My husband went to work, faithful to his role as a human resources manager in our missions organisation—supporting people in their needs, training our managers to lead in sustainable ways, coaching through conflicts. Then, he came home and loved on his kids, tickling my son before all of us sat down to dinner with our guest.
That night, as I sat on the bed next to him, I remembered the kind of guy I thought I would marry—maybe some worship leader with a beat-up guitar who led all the Bible studies; exuberant and even prominent.
More than a decade later, I’m increasingly thankful God didn’t succumb to my rather arrogant vision of a Christian power couple. My husband is decidedly unflashy. Even as a missionary, it’s hard to make “human resources” or “management” sound sexy; good managers and infrastructure and internal “shepherds” are the kind of thing that’s hard to appreciate until it’s not there.
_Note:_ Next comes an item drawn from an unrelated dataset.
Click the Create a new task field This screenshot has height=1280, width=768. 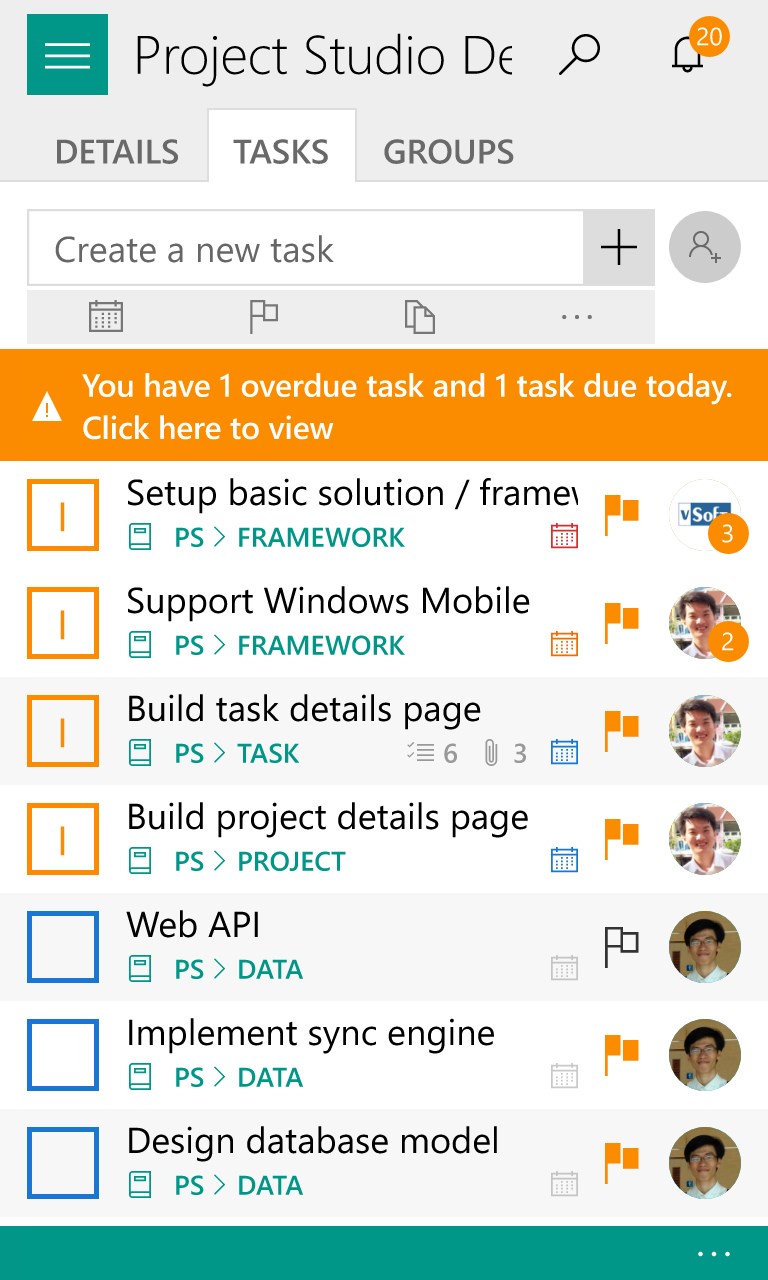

But there is something deeply good, even awe-inspiring, and yes, downright appealing about a man who is simply faithful. A guy who chooses to turn down showier opportunities—that paid position at the church, the opportunity to train under that person with a big name—so he can do an excellent job on the everyday ones that matter. As I type this post, he’s at a friend’s house that was robbed just a few hours ago (you could say it’s shaping up to be a rough week).
My husband’s not usually Mr. Romance. Yet he loves me by paying attention to me, asking me questions about things that are on my mind, and listening to what I have to say.
You’d also find him sitting in our living room with a friend, listening to them with tissues on hand, and praying with them. He’s not preaching every Sunday; but he consistently spends time with God, and shows his kids how, too. I guess you could say he does a kind of quiet leadership with his life.
Considering Jesus was quite literally born in a barn, I would say God has a flair for sidling the heroic up alongside the mundane.
That day, my husband went to work to serve people, loved his family, loved his friends, and bought a man in poverty a goat. Not a bad day at all, I told him. I may have been a little misty over the whole thing, because dang, I have it good.
I love how blogger Melissa Edgington puts it in her excellent post, Do You Really Have a Good Man?
We have let silly movies and fantasies lead us to believe that the REALLY good men are different. That they spend their entire daydreaming up ways to pamper us…leave love notes and plan elaborate trips and show up with diamonds they can’t afford…
You want to know if you have a REALLY good man? Here’s a test for you. Does he love God? Does he love you? Does he work hard? Does he come home? Does he love your children? If so, then you’ve got a good one.
The really good men deserve better than our constant criticism and dissatisfaction. The grass isn’t greener in chick flick land. It’s astroturf.
Stick to your own yard, where your really good man is probably mowing. That’s true romance.
Maybe you’re still in the dreaming phase about your Mr. Romance. My advice? Go for less rose petals, and more for the guy who offers to buy groceries for his elderly neighbour and is polite to waitstaff.
Because more than being spoiled, I like the kind of guy who says in essence: “Let’s make God more famous together. Let’s serve our socks off and be a ‘home’ for each other.”